[Phylobase-commits] r773 - pkg/R

noreply at r-forge.r-project.org noreply at r-forge.r-project.org
Thu Apr 1 21:48:46 CEST 2010


Author: francois
Date: 2010-04-01 21:48:45 +0200 (Thu, 01 Apr 2010)
New Revision: 773

Modified:
   pkg/R/checkdata.R
Log:
cleaning up checkTree(), improve consistency in the way the error/warning messages are handled, addresses bug 682

Modified: pkg/R/checkdata.R
===================================================================
--- pkg/R/checkdata.R	2010-03-29 20:56:54 UTC (rev 772)
+++ pkg/R/checkdata.R	2010-04-01 19:48:45 UTC (rev 773)
@@ -19,23 +19,11 @@
     ## get options
     opt <- phylobase.options()
 
-    ## FIXME: check for cyclicity?
-    nedges <- nrow(object at edge)
+    ## Storage of error/warning messages
+    err <- wrn <- character(0)
 
-    if (hasEdgeLength(object)) {
-      if (length(object at edge.length) != nedges)
-        return("edge lengths do not match number of edges")
-      if(!is.numeric(object at edge.length))
-          return("edge lengths are not numeric")
-      ## presumably we shouldn't allow NAs mixed
-      ## with numeric branch lengths except at the root
-      if (sum(is.na(object at edge.length)) > 1)

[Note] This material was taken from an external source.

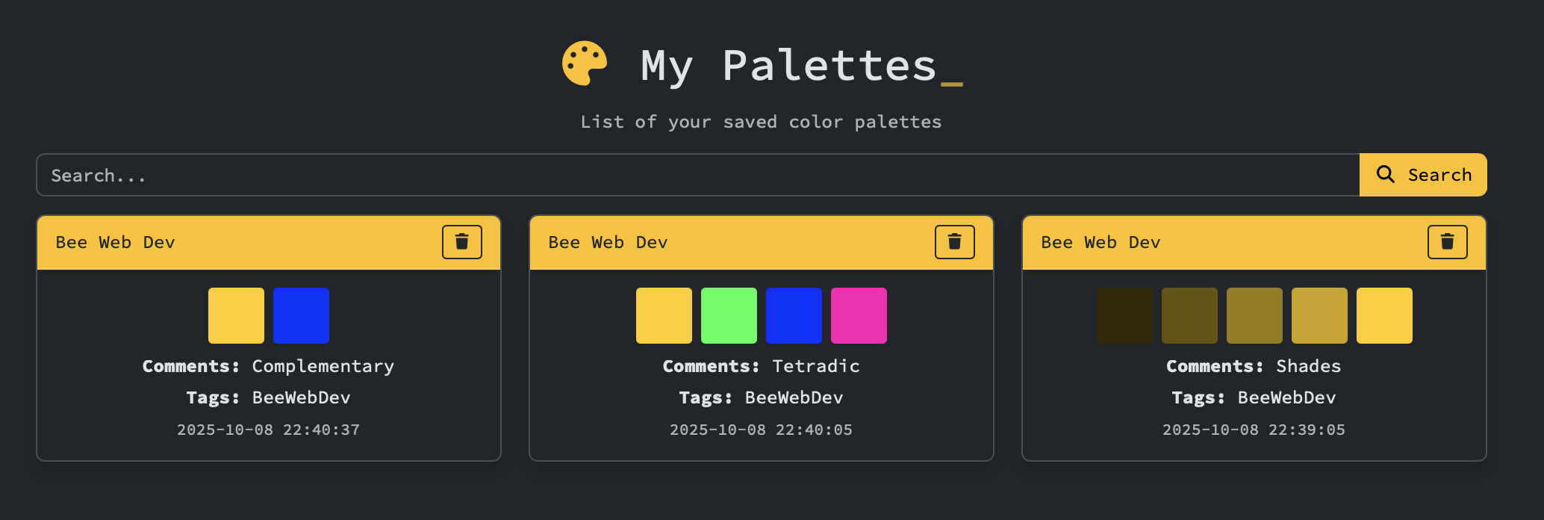Click the magnifying glass search icon

pos(1386,174)
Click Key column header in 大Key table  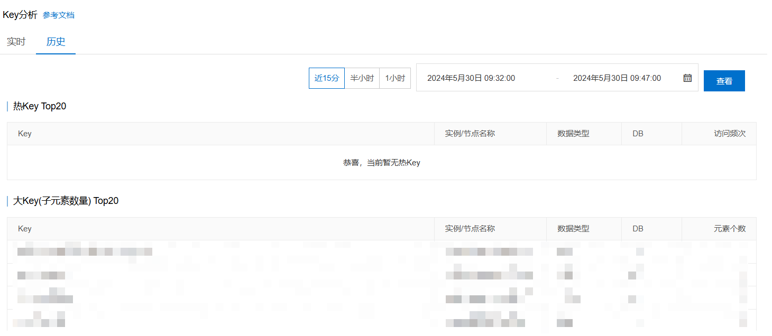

-        return("NAs in edge lengths")
-      ## Strip root edge branch length (if set to NA)
-      if (any(object at edge.length[!is.na(object at edge.length)] < 0))
-        return("edge lengths must be non-negative")
-    }
-
+    ## Define variables
+    nedges <- nEdges(object)
     ntips <- nTips(object)
     E <- edges(object)
     tips <- unique(sort(E[,2][!E[,2] %in% E[,1]]))
@@ -43,28 +31,53 @@
     intnodes <- nodes[!nodes %in% tips]
     roots <- E[which(is.na(E[,1])),2]
     nRoots <- length(roots)
+
+    ## Check edge lengths
+    if (hasEdgeLength(object)) {
+        if (length(object at edge.length) != nedges)

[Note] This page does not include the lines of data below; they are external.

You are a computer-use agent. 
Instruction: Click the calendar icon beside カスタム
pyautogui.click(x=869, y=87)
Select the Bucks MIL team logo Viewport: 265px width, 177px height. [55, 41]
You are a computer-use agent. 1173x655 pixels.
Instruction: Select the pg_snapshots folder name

+            err <- c(err, "edge lengths do not match number of edges")
+        if(!is.numeric(object at edge.length))
+            err <- c(err, "edge lengths are not numeric")
+        ## presumably we shouldn't allow NAs mixed
+        ## with numeric branch lengths except at the root
+        if (sum(is.na(object at edge.length)) > 1)

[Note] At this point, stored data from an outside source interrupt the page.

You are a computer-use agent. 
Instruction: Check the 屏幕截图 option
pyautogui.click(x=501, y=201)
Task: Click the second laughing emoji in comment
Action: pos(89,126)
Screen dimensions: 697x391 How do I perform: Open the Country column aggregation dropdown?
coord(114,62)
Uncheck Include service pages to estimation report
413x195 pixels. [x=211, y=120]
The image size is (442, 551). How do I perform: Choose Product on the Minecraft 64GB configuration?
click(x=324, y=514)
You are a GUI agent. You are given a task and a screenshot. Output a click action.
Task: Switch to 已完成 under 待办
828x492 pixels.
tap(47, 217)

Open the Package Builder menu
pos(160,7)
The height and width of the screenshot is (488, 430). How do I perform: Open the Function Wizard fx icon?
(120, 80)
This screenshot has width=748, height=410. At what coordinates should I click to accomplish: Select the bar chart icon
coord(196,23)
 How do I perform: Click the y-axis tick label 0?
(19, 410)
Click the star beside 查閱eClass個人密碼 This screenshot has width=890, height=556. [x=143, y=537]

+            err <- c(err, "NAs in edge lengths")
+        ## Strip root edge branch length (if set to NA)
+        if (any(object at edge.length[!is.na(object at edge.length)] < 0))
+            err <- c(err, "edge lengths must be non-negative")
+        ## Check edge length labels
+        elen.msg <- "Use edgeLength<- to update them."
+        if (is.null(names(object at edge.length))) {
+            err <- c(err, paste("Edge lengths must have names matching edge IDs.",
+                                elen.msg))
+        }
+        if (!all(names(object at edge.length) %in% edgeId(object, "all"))) {
+            err <- c(err, paste("One or more edge lengths has an unmatched ID name.",
+                                elen.msg))
+        }
+    }
+
+    ## Make sure tips and
     if (!(all(tips==1:ntips) && all(nodes=(ntips+1):(ntips+length(intnodes)))))
-      return("tips and nodes incorrectly numbered")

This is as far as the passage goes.